Я распахиваю узкое окно надо рвом и отпускаю птиц; они падают. Бросаю рыб в воду; плывут. Вот, полагаю, еще стихия — проворство живых существ, ни на что не похожее; огонь, воздух, земля и вода друг другу ближе, чем ему.
И вот птица и рыба, стихийно различные, более схожи друг с другом, нежели с нами. (Я расправляю отшпиленные крылья — они скрипят над килем.

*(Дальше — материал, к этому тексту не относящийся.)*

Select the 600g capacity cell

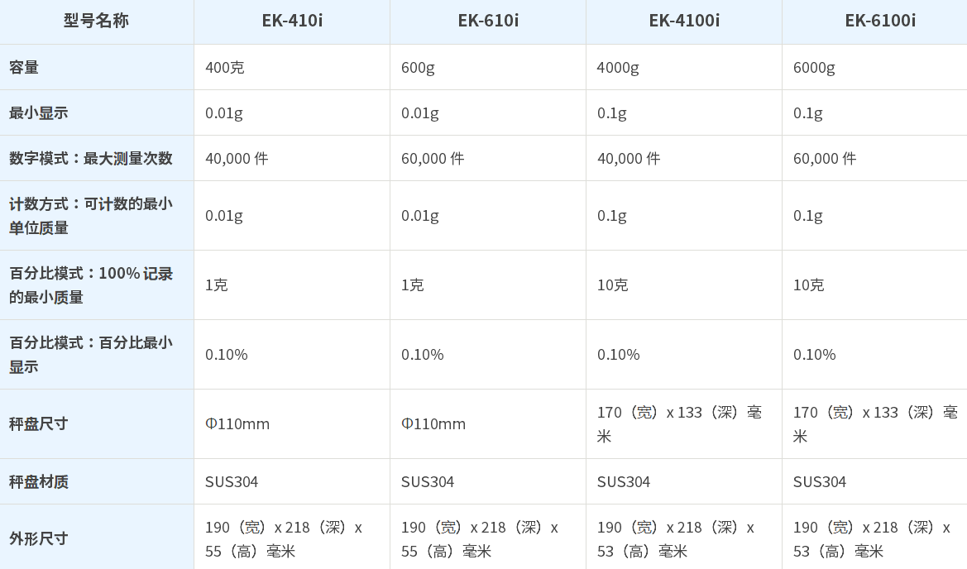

Гибкое тельце форели, одинокий жидкий мускул в радужной ткани, — негнущееся, словно кость.) Но в них — предельная красота, и я вспоминаю силуэт летучей мыши в луче прожектора — просвечивающий пергамент ее кожи, в рисунке полета различается каждая длинная косточка; существо миловидно, но контур удлиненной конечности, форма лапки, вытянутой, вывернутой, сросшейся с крылом — словно нелепое извращение, безумная гипербола формы, за которую природе должно быть неудобно. Повадка, изящество, присущее зверю благодаря этой преувеличенной трансформации унаследованных органов, от руки до крыла, — передается сама по себе, но чтобы слепить их столь бесповоротно, потребны время и ум.
Я отбрасываю бесполезные чучела, сжигаю их на бумажном ложе. Прежде чем отправиться в постель — на постамент из коробок, ковров и покрывал, — съедаю жареную паву с подноса, ощипанную, но одетую гарниром: лейтенант ее мне послала по твоему настоянию.
В ту ночь мне снились сны, и средь янтарных сколков взгляда твоего — озябший дух твой спрятался за треснувшие стекла — неспешно дрейфовали ярких судеб смутные виденья. Все было как всегда в конце — обычные детали крепостей ума: исшрамленный удар из мозговых извилин, с подушек рвется; желанье выражено, жаждет поражать. И все ж краями фолианта, что покороблен влагой иль огнем, за кромкой этих образов скрывалась моя полузатопленная мысль (а может, сон — прожорливое пламя, а разум — центр, что еще не догорел; так прозы меньше, и она врастает в случайную поэзию).